Over the next two decades, the public sector in British Columbia will likely face

significant challenges regarding the recruitment and retention of qualified individuals. A combination of demographic and macro socio-economic changes will likely lead to a reduction in the supply of labour (BC Stats, 2002). This, in turn, will substantially affect the ability of the public sector to attract and retain skilled employees, especially for administrative occupations.

In Canada, it is expected that the growth of the country’s labour market will be slower than in the past. Projection models produced by Statistics Canada indicate the overall labour force participation rate (LFPR) will fall, eventually stabilizing by 2031 (Martel, Caron-Malenfant, Vezina, & Balanger, 2007).6 In general, a country that has a high LFPR will experience robust growth in its labour market. Because the Canadian LFPR is

expected to decline over the next two decades, growth in the labour market will be sluggish (Human Resources and Social Development Canada, 2006a).
####################
## What you will do
**A)** List every source that the labor-market excerpt cites in parentheses.
**B)** Check each statement against the labor-market excerpt. Answer yes or no, and quote the words that decide it.
(i) Statistics Canada's projections show the overall labor force participation rate leveling off by 2031.
(ii) Canada's labor market is expected to grow faster than it has in the past.
(iii) Administrative occupations are singled out as an area where the public sector will have difficulty attracting and keeping skilled employees.
**C)** According to the labor-market excerpt, what will a country with a high LFPR experience?
####################
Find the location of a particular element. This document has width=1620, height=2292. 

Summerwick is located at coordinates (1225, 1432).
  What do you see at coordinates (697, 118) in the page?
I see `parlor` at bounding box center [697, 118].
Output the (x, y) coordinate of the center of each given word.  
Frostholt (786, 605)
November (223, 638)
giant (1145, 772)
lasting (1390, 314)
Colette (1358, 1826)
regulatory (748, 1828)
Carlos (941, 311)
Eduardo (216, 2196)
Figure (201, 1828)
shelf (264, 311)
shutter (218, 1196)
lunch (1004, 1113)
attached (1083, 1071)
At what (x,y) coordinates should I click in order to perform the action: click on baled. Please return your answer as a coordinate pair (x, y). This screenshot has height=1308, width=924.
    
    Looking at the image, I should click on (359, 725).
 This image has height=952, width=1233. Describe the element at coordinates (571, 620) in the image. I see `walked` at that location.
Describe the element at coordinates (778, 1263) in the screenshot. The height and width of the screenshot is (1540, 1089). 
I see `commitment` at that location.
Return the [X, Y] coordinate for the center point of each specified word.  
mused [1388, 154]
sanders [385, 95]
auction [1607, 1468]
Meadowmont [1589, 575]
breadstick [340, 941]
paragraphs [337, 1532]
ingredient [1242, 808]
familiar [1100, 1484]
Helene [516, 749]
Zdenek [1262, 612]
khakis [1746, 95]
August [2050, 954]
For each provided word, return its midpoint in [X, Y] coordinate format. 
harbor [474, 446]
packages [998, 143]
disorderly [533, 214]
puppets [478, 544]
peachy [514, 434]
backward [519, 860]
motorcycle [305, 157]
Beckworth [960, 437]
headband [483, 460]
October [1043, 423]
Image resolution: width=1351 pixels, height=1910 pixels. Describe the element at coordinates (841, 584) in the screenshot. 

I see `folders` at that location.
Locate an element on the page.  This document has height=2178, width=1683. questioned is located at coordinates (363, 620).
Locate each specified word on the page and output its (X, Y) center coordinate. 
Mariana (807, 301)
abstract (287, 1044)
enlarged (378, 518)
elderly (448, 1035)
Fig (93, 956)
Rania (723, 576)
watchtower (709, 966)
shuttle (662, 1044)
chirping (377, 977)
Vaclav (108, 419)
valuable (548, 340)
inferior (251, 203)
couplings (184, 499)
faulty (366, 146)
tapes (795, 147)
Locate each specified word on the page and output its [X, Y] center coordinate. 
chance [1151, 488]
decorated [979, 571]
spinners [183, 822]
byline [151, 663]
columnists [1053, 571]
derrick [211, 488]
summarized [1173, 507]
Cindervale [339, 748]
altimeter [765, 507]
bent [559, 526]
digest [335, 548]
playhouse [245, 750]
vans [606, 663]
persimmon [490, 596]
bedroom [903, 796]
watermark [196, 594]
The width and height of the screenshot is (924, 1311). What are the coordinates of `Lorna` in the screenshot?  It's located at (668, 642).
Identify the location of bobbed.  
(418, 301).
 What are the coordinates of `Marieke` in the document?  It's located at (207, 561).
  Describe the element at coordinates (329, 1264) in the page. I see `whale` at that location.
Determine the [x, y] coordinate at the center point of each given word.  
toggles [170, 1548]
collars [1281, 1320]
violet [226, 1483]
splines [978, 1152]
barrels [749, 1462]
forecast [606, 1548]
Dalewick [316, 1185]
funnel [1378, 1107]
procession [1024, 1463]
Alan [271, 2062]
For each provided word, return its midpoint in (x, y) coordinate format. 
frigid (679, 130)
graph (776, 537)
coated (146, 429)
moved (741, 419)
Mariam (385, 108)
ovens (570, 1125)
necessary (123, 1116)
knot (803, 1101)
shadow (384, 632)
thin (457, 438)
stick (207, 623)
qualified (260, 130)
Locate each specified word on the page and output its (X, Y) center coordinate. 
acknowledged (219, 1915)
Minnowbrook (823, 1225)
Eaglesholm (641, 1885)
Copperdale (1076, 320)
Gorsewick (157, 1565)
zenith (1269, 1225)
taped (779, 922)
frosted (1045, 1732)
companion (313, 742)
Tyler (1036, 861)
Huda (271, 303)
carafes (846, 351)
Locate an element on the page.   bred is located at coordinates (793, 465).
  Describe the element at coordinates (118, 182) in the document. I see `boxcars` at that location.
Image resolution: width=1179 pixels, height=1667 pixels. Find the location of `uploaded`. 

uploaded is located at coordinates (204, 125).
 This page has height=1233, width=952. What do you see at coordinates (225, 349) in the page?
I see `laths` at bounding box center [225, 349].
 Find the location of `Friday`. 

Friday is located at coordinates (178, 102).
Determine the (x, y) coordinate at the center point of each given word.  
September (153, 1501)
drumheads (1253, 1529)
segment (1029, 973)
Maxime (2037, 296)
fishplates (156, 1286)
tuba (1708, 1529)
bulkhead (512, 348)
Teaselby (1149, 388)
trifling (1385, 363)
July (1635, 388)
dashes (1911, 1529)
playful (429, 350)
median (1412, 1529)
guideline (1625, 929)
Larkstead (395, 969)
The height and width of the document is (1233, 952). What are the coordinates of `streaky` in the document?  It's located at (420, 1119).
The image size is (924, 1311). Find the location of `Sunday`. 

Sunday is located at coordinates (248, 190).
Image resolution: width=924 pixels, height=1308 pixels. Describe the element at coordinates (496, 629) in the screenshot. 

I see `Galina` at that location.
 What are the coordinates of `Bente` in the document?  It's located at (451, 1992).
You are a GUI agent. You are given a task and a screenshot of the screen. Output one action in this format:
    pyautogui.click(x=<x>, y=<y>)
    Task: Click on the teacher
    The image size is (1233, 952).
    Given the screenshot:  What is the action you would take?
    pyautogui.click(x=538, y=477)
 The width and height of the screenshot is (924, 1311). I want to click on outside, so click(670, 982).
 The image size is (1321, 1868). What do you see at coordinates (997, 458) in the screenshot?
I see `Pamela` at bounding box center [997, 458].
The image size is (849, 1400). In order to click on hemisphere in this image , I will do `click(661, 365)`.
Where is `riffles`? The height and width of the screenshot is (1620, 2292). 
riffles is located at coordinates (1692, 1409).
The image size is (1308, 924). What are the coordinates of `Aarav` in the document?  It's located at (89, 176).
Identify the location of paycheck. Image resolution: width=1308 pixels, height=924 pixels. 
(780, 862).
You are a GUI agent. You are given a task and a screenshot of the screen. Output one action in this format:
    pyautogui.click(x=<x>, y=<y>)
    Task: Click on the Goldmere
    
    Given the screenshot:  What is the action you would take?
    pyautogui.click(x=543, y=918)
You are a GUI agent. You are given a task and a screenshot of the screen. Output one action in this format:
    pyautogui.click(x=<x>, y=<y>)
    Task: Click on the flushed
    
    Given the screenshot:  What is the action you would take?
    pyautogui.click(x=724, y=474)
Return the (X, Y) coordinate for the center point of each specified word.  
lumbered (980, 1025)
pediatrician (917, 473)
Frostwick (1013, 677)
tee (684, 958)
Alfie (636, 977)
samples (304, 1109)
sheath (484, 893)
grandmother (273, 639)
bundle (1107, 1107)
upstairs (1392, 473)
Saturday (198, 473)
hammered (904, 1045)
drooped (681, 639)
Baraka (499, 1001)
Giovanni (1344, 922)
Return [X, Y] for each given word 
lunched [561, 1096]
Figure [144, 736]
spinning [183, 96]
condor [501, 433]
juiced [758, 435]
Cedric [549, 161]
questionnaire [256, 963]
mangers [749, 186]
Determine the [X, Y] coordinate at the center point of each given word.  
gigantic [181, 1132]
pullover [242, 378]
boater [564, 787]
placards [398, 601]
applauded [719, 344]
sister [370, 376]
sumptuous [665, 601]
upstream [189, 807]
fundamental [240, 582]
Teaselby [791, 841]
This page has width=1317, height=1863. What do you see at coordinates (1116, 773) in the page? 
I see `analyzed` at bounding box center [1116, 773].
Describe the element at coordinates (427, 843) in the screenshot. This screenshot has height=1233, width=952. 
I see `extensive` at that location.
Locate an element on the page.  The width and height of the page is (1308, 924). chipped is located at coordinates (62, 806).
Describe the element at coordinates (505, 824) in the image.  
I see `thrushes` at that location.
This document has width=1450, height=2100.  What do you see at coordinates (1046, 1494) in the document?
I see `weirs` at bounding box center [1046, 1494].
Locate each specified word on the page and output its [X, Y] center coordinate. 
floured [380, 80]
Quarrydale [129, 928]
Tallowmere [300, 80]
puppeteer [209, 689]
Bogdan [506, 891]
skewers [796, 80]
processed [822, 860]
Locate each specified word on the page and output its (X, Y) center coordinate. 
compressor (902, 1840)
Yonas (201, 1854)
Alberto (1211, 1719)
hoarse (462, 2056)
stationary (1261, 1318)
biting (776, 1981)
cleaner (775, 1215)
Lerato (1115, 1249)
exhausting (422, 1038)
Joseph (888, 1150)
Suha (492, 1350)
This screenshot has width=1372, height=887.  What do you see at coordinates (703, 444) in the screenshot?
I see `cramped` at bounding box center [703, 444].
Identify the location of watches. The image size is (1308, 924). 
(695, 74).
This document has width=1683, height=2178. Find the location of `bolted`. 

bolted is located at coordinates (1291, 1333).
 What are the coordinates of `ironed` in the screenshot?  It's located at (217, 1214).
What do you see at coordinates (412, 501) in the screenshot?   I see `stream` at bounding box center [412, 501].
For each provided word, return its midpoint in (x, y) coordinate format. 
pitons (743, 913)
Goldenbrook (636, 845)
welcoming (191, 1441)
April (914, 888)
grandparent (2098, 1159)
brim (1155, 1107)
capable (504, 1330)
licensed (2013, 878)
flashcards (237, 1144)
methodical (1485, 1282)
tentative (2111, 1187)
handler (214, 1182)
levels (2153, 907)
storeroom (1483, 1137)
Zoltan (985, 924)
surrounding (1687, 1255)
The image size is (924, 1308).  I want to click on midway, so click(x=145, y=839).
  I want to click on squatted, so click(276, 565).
####################
## Task answers
**A)**
- BC Stats, 2002
- Martel, Caron-Malenfant, Vezina, & Balanger, 2007
- Human Resources and Social Development Canada, 2006a

**B)**
(i) Yes: "eventually stabilizing by 2031"
(ii) No: "the growth of the country’s labour market will be slower than in the past"
(iii) Yes: "especially for administrative occupations"

**C)** Robust growth in its labour market.